Task instructions — Reprint all records below exactly. No images.

---------- Given records ----------

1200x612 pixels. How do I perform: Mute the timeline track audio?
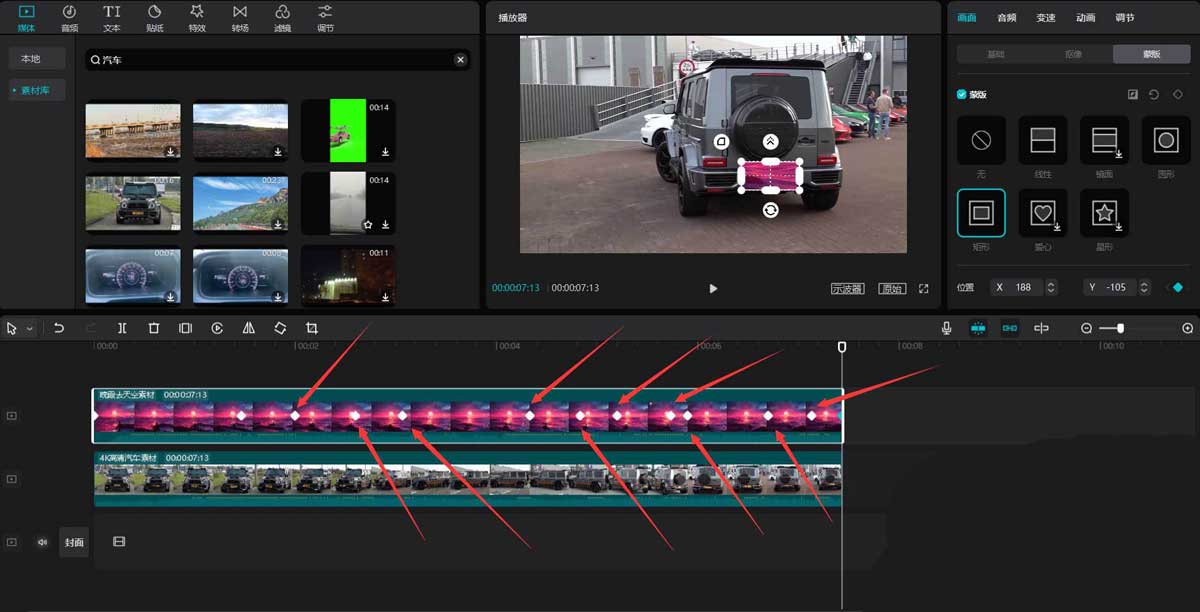coord(42,542)
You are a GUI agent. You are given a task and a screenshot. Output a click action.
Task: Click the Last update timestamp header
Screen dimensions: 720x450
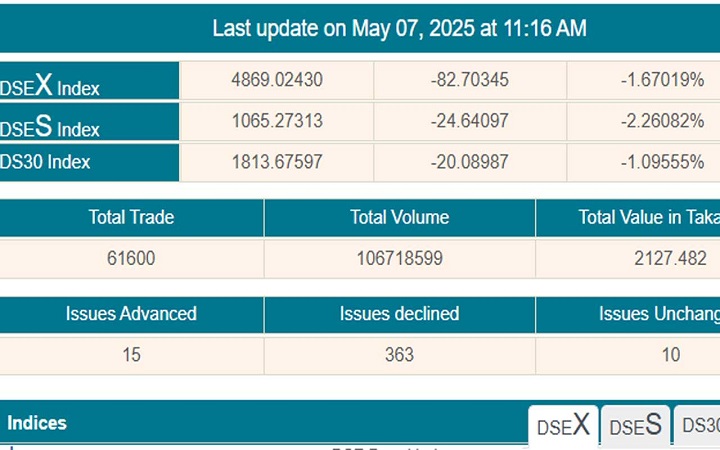tap(399, 28)
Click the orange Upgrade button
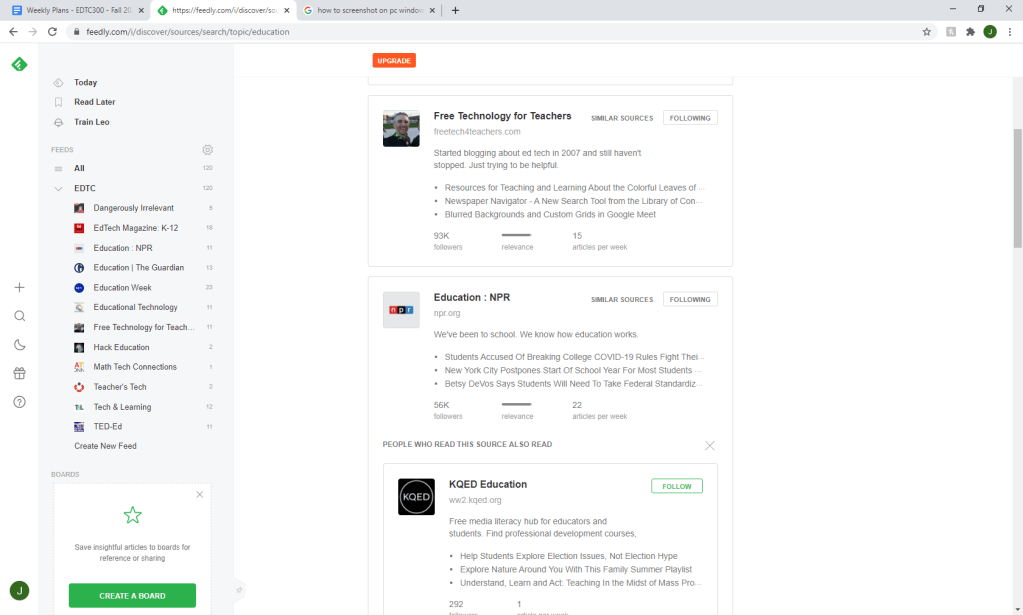 (394, 61)
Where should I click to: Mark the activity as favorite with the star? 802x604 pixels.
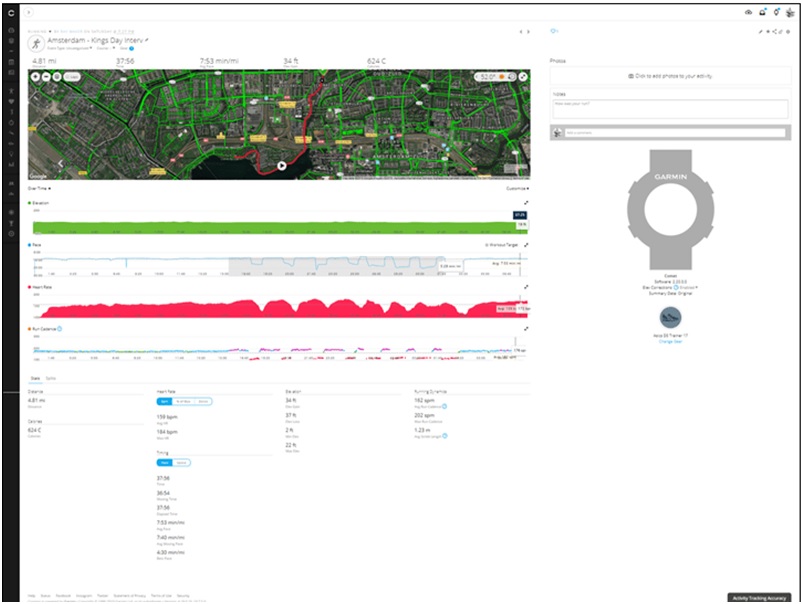pos(768,31)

----------

Output —
1200x612 pixels. How do I perform: Mute the timeline track audio?
coord(42,542)
You are a GUI agent. You are given a task and a screenshot. Output a click action.
Task: Click the Last update timestamp header
Screen dimensions: 720x450
tap(399, 28)
Click the orange Upgrade button
 (394, 61)
Where should I click to: Mark the activity as favorite with the star? 802x604 pixels.
pos(768,31)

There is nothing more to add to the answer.